YOUR INSTRUCTIONS: Report each line in the records below that contains the word "label", copying every such line in full. Case counts.

DATA SHOWN:
<<<<

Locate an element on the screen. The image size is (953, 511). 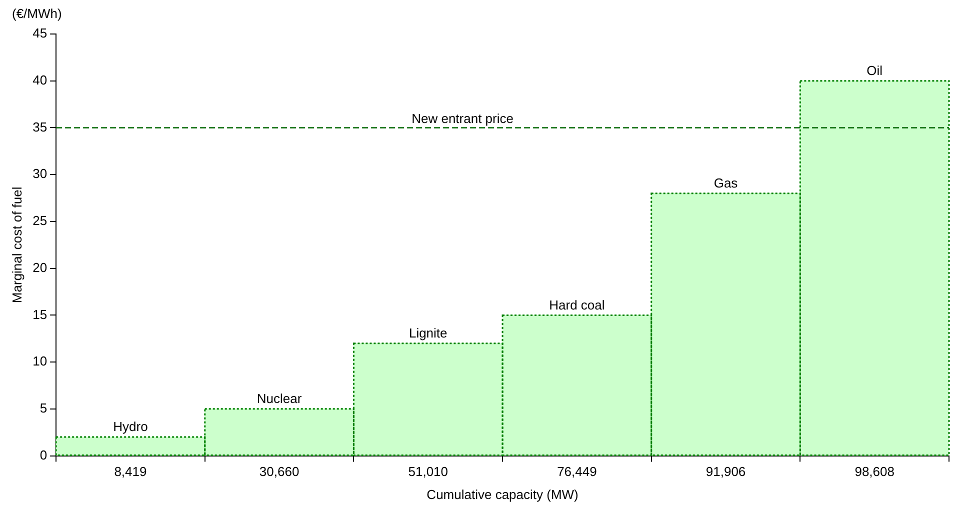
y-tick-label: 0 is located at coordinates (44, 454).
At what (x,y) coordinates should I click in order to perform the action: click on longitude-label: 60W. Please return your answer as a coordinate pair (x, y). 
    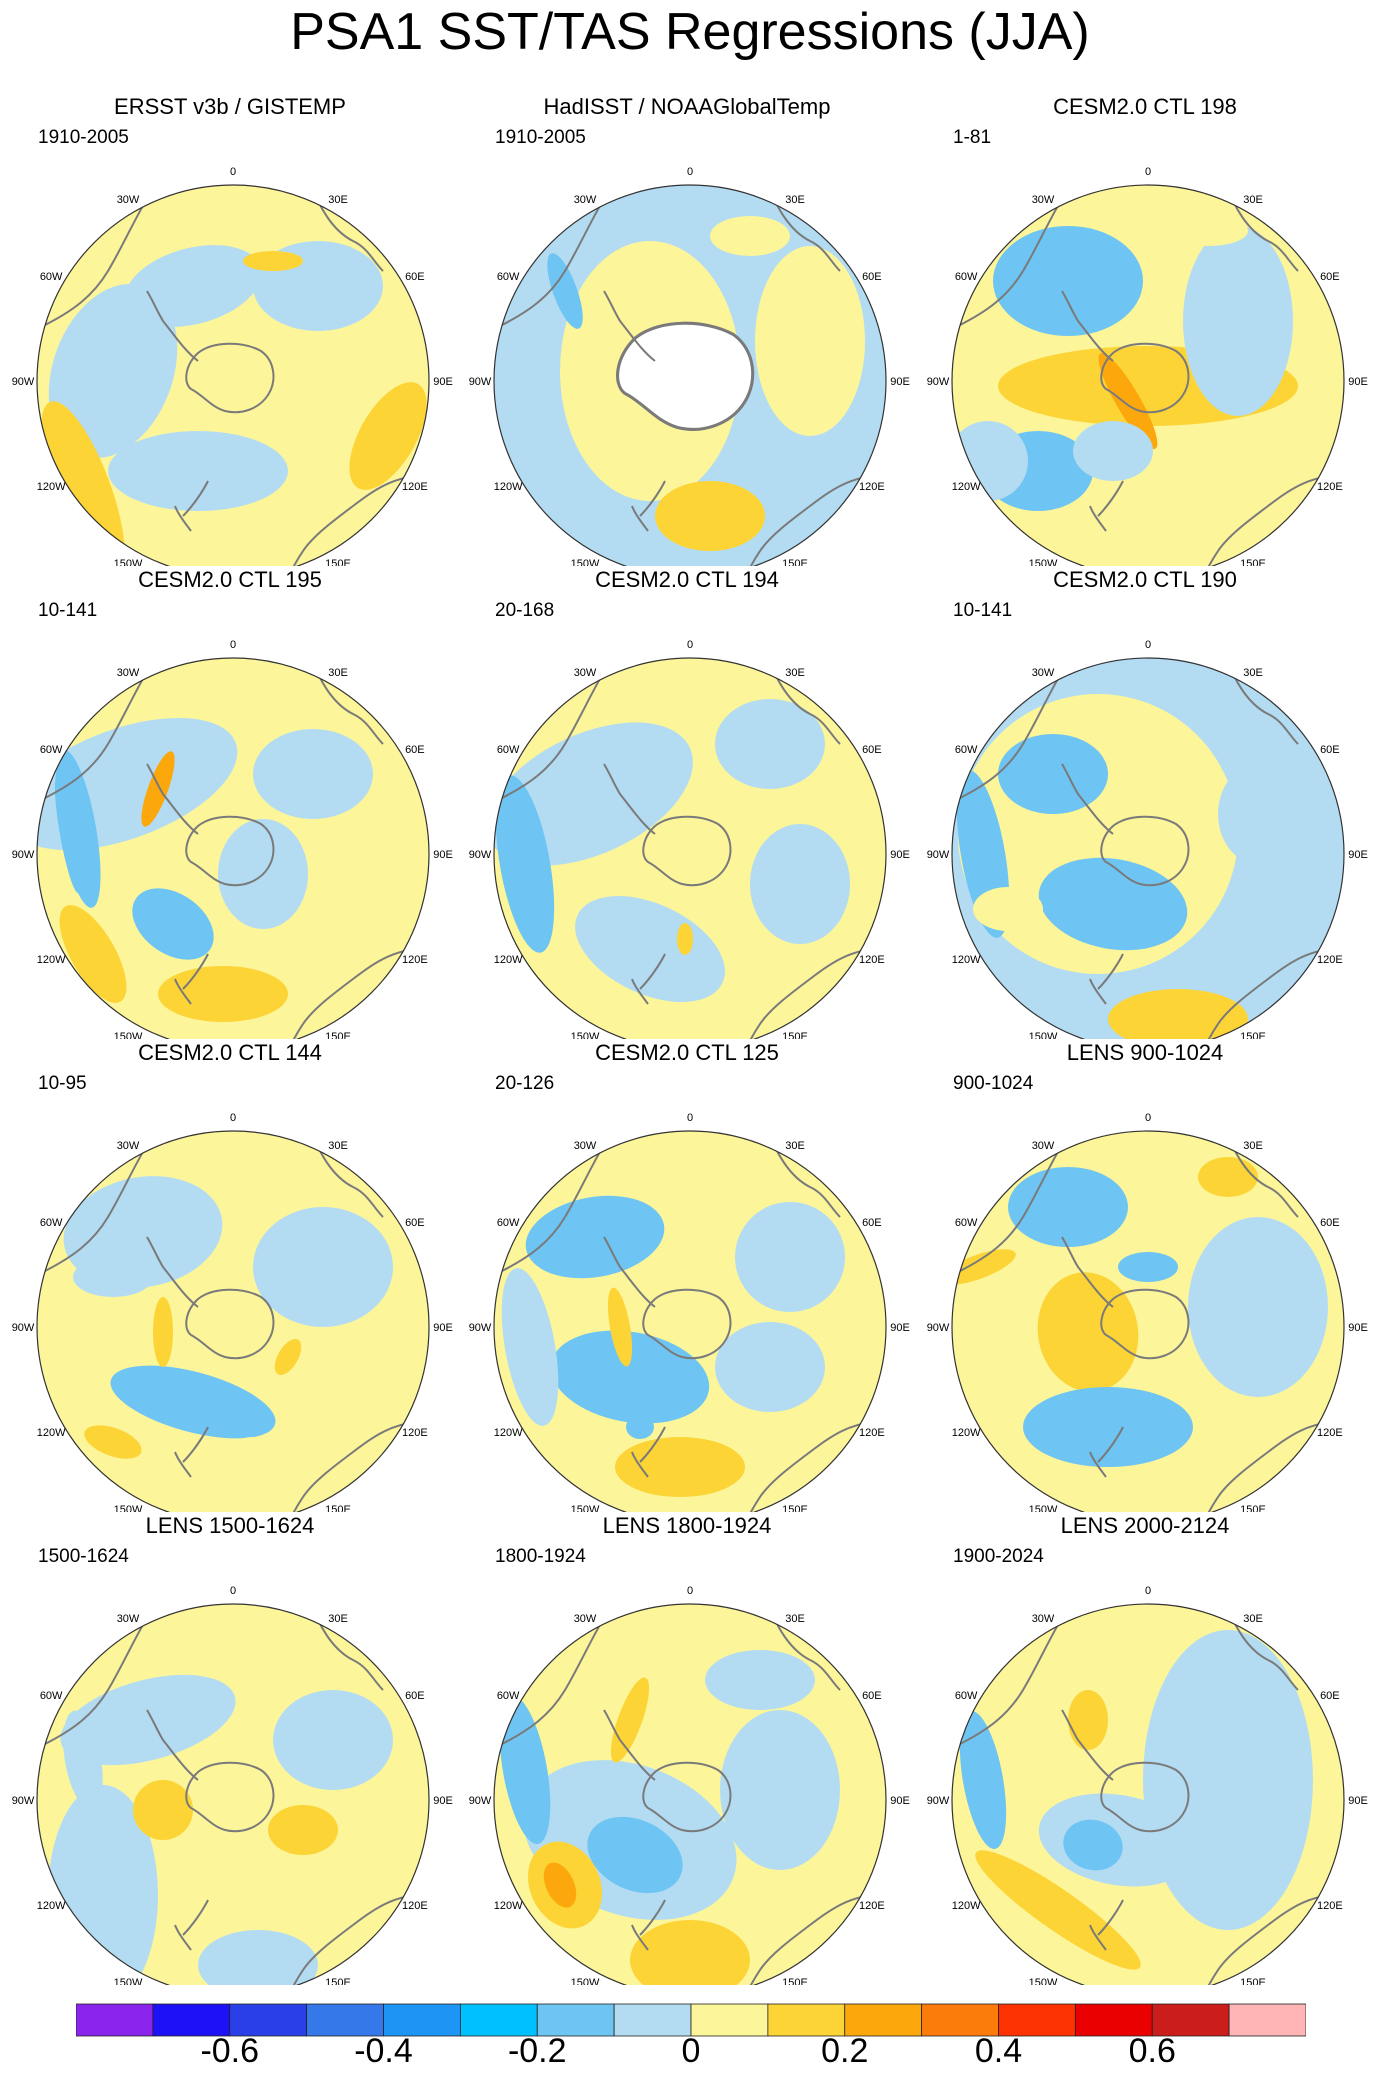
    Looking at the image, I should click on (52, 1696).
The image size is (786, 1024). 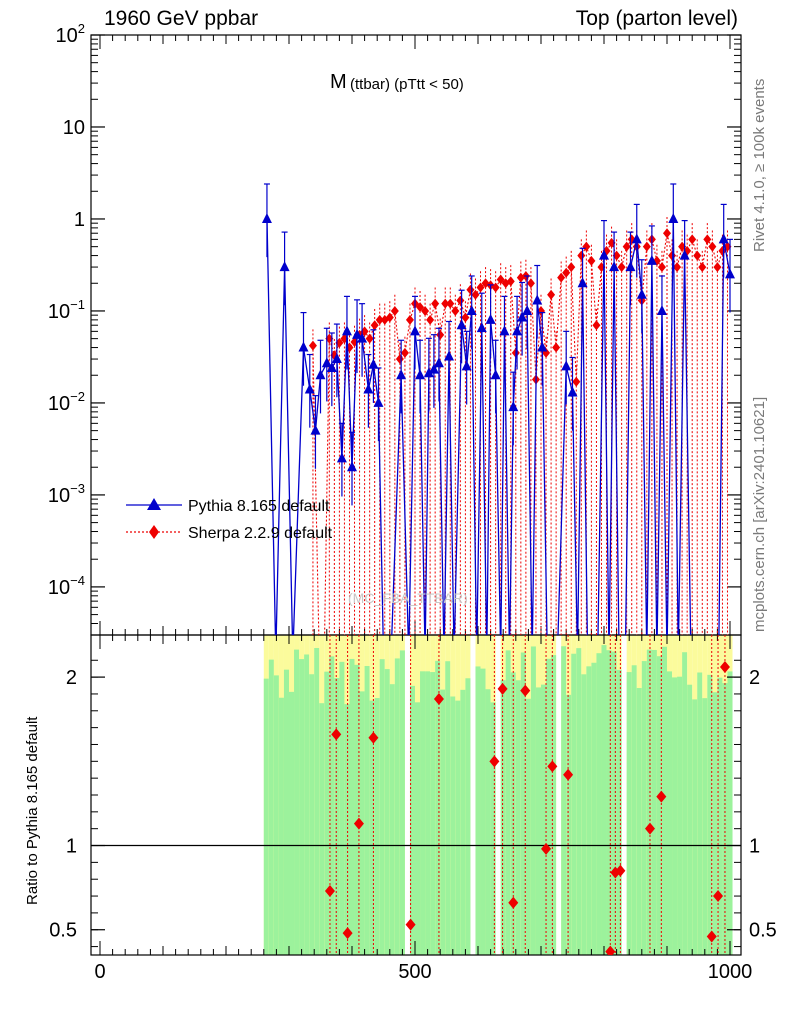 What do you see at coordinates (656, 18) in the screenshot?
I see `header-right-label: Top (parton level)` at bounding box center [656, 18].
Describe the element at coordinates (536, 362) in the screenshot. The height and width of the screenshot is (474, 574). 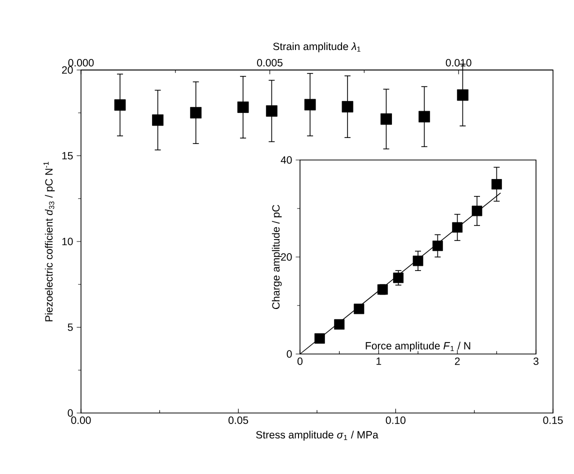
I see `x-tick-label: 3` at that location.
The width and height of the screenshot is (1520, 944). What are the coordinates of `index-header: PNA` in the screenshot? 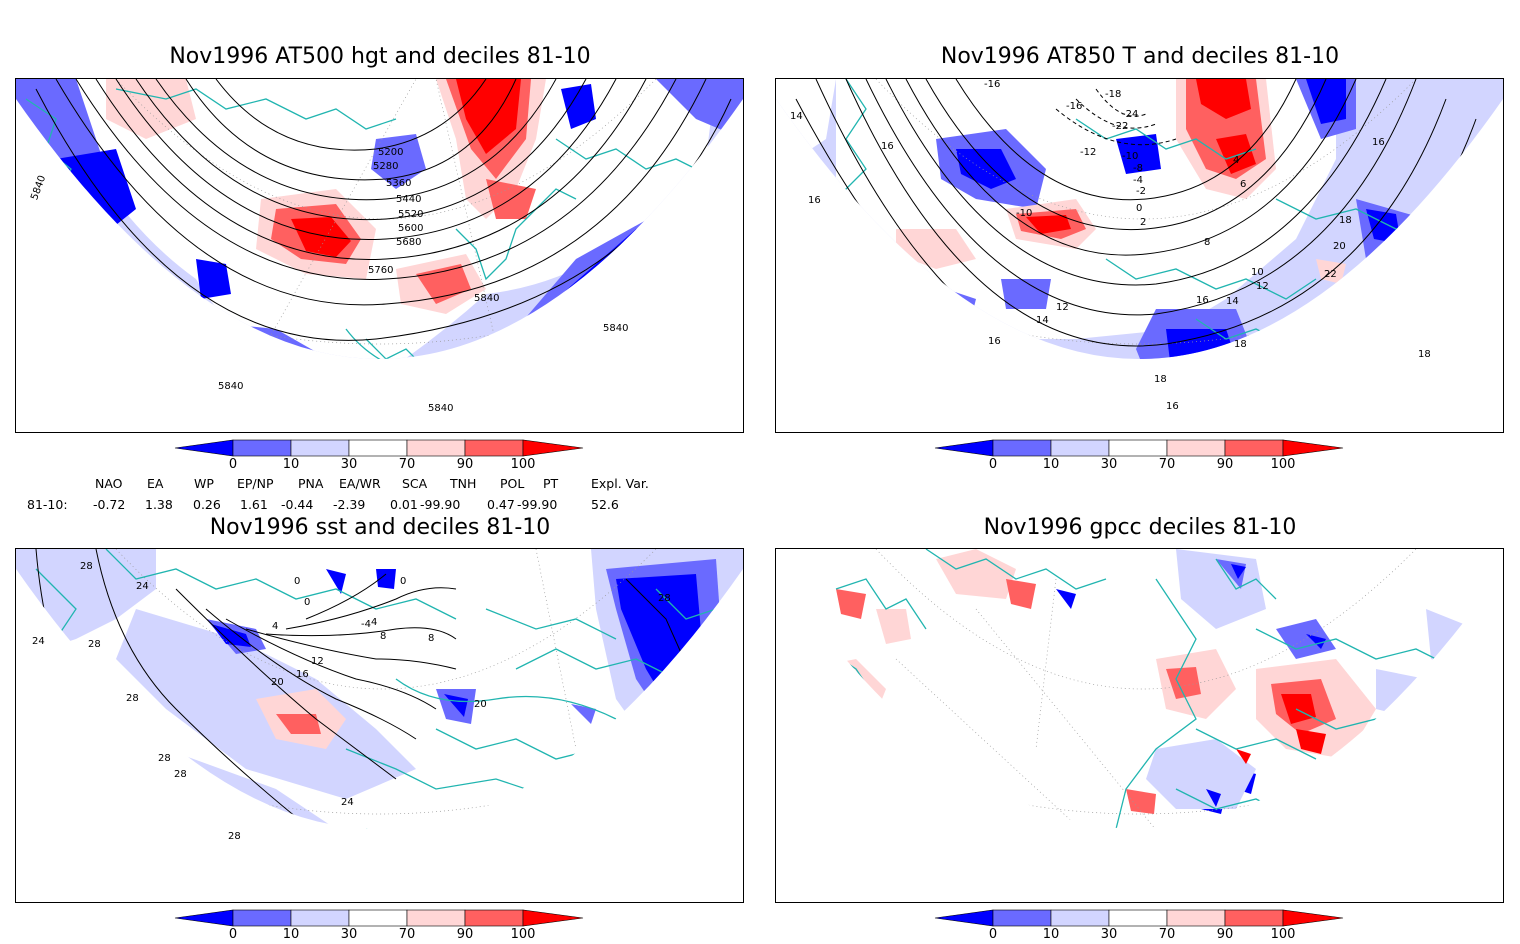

>>>>

COMPLETED TASK:
y-tick-label: 0 is located at coordinates (44, 454).
At what (x,y) coordinates should I click in order to perform the action: click on longitude-label: 60W. Please return your answer as a coordinate pair (x, y). 
I see `header-right-label: Top (parton level)` at bounding box center [656, 18].
I see `x-tick-label: 3` at that location.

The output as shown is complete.